רבי יהודה לטעמיה דאמר מין במינו לא בטיל
The Gemara answers: Rabbi Yehuda conforms to his standard line of reasoning, as he stated a principle that if a particular type of food is mixed with food of its own type, it cannot be nullified under any circumstances.
אבל לא נימוח מאי לא תעלה אדתני אבל חתיכה של חטאת טהורה שנתערבה במאה חתיכות של חולין טהורות לא תעלה ניפלוג וניתני בדידה בד"א בשנימוחה אבל לא נימוחה לא תעלה
The Gemara asks further: But had the piece of meat not been crushed, what would the halakha be? Presumably, it would not be nullified. If so, there is a difficulty, as instead of teaching a case involving non-sacred meat in the second half of the baraita, as follows: However, if a piece of a ritually pure sin-offering became intermingled with one hundred pieces of ritually pure non-sacred meat, the impure piece of a sin-offering is not nullified; let the tanna distinguish and teach it in the case involving only sacred meat, as follows: In what case is this statement said? It is in a case where the piece of meat has been crushed and broken into small parts, but if it has not been crushed, it is not nullified.
טהורות בטהורות עדיף ליה
The Gemara answers: Even so, the tanna prefers to address the case of an intermingling of ritually pure items with other ritually pure items and thereby teach a novel halakha, notwithstanding the fact that he could have made a distinction within the case of a ritually impure piece itself.
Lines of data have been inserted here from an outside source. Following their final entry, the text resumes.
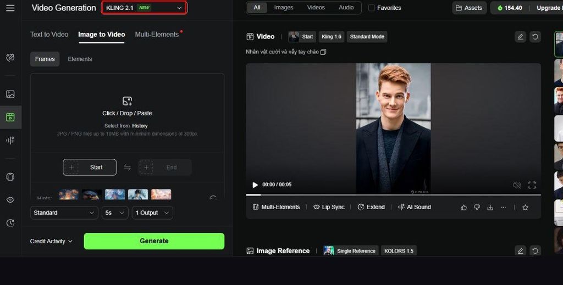The image size is (563, 285).
Task: Open the 5s duration dropdown
Action: pyautogui.click(x=115, y=213)
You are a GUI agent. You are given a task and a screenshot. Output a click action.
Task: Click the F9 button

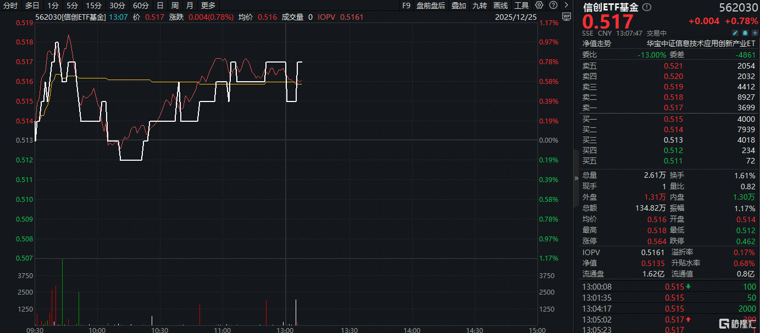tap(406, 5)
ולר"ל מאי שנא רישא ומ"ש סיפא א"ר שישא בריה דרב אידי רישא בטומאת משקין דרבנן סיפא דאורייתא
The Gemara asks: And according to Reish Lakish, who establishes the baraita as referring to a piece of meat that has been crushed, what is different in the first clause of the baraita and what is different in the latter clause? Why is nullification possible in the case of impure pieces, but not in the case of pure ones? Rav Sheisha, son of Rav Idi, said: The first clause is dealing with a piece of a sin-offering that contracted ritual impurity due to liquids, which is imparted by rabbinic law. Since the sacred food contracted impurity that is only rabbinic in origin, it may be nullified rather than allowed to go to waste. The latter clause, on the other hand, deals with sacred food that became intermingled with ordinary non-sacred food. The sacred food is forbidden to non-priests by Torah law, and therefore it is not nullified.
אבל טומאת שרץ מאי לא תעלה
The Gemara asks: But had the piece of meat mentioned in the first clause of the baraita contracted ritual impurity through contact with a creeping animal, which is imparted by Torah law, what would the halakha be? Presumably, it would not be nullified.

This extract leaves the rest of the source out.